보고서
Die Befürworter der Immunitätslösung führen ins Feld, dass einige afrikanische Staatschefs sich durch eine Immunität, verbunden mit dem Angebot eines mit Prestige behafteten Postens in einer internationalen (afrikanischen) Organisation zu einem ehrenhaften Rückzug aus der Politik bewegen ließen. Dadurch ließe sich der Weg für einen schnelleren demokratischen Wechsel in vielen Ländern des Kontinents öffnen.

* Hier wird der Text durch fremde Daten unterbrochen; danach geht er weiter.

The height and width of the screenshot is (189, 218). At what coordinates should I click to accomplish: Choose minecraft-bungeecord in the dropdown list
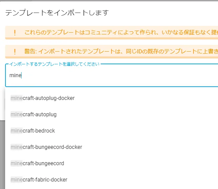tap(37, 164)
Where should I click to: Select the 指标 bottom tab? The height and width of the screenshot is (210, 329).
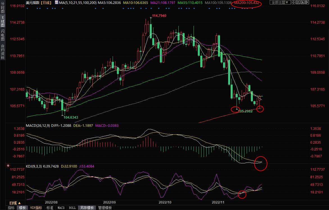tap(11, 208)
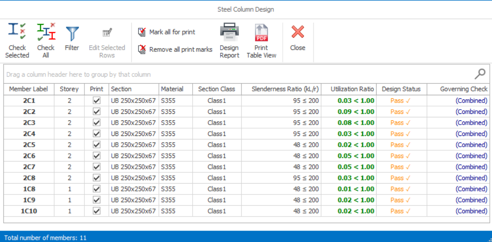
Task: Toggle print checkbox for row 2C5
Action: 96,145
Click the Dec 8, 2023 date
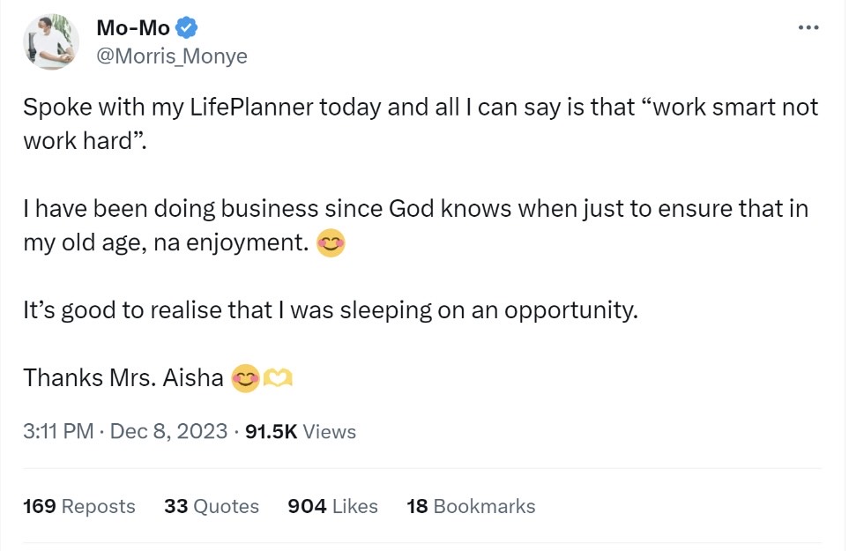 pyautogui.click(x=168, y=432)
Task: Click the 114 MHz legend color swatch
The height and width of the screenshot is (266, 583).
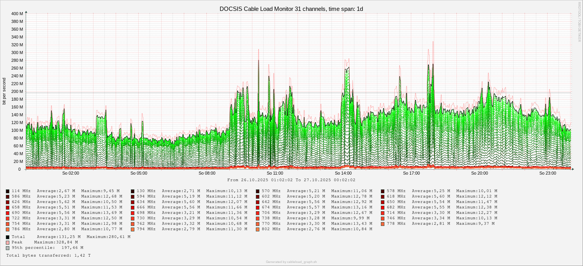Action: 8,191
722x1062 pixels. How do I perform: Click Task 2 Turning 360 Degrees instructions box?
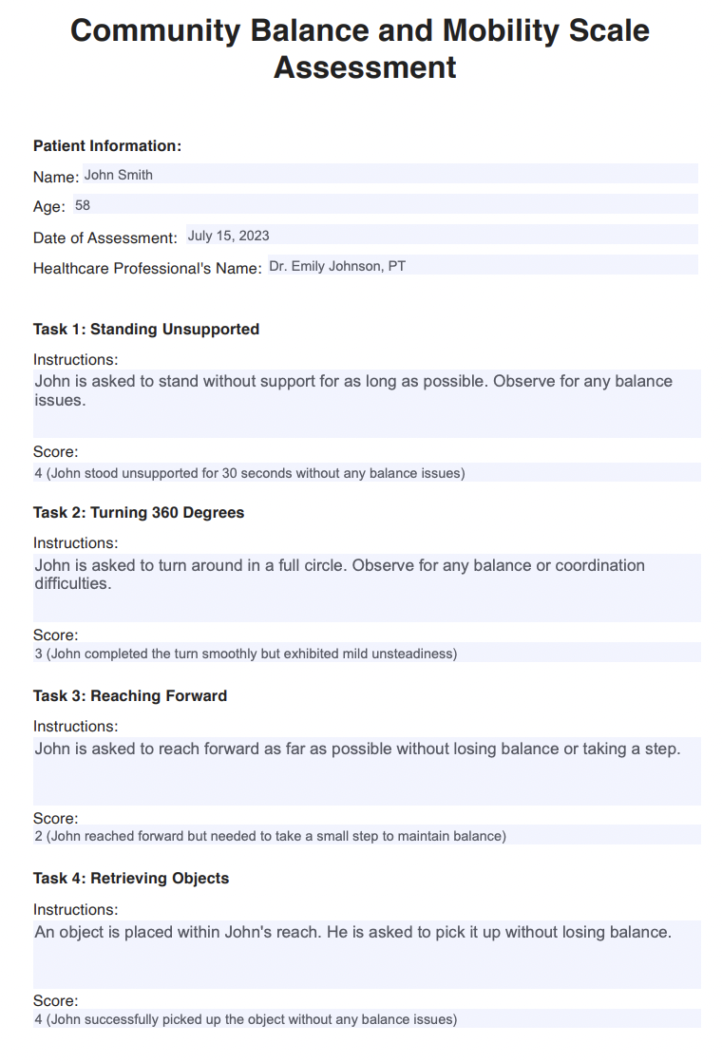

Statt dessen versuchen derzeit aus Angst vor den rechtlichen Folgen ihres Machtmissbrauchs viele afrikanische Staatschefs, mit allen Mitteln in Ihrem Amt zu bleiben. Die Immunitätslösung wird häufig von sogenannten Realpolitikern und Diplomaten vertreten, die täglich mit dem demokratischen Stillstand in vielen Ländern direkt konfrontiert werden. Auch eine von der Kommission der Afrikanischen Union (AU) und der Wahlkommission der Republik Südafrika veranstaltete Konferenz zum Thema Wahlen, Demokratie und Good Governance im April dieses Jahres unterbreitete den Vorschlag, ehemaligen Staatschefs einen ehrenhaften Ausstieg aus der Politik und „Sicherheit“ zu gewähren. Das wohl aktuellste Beispiel für einen Staatschef, dem auf diese Weise der Rücktritt erleichtert werden soll, ist der zimbabwische Präsident Robert Mugabe.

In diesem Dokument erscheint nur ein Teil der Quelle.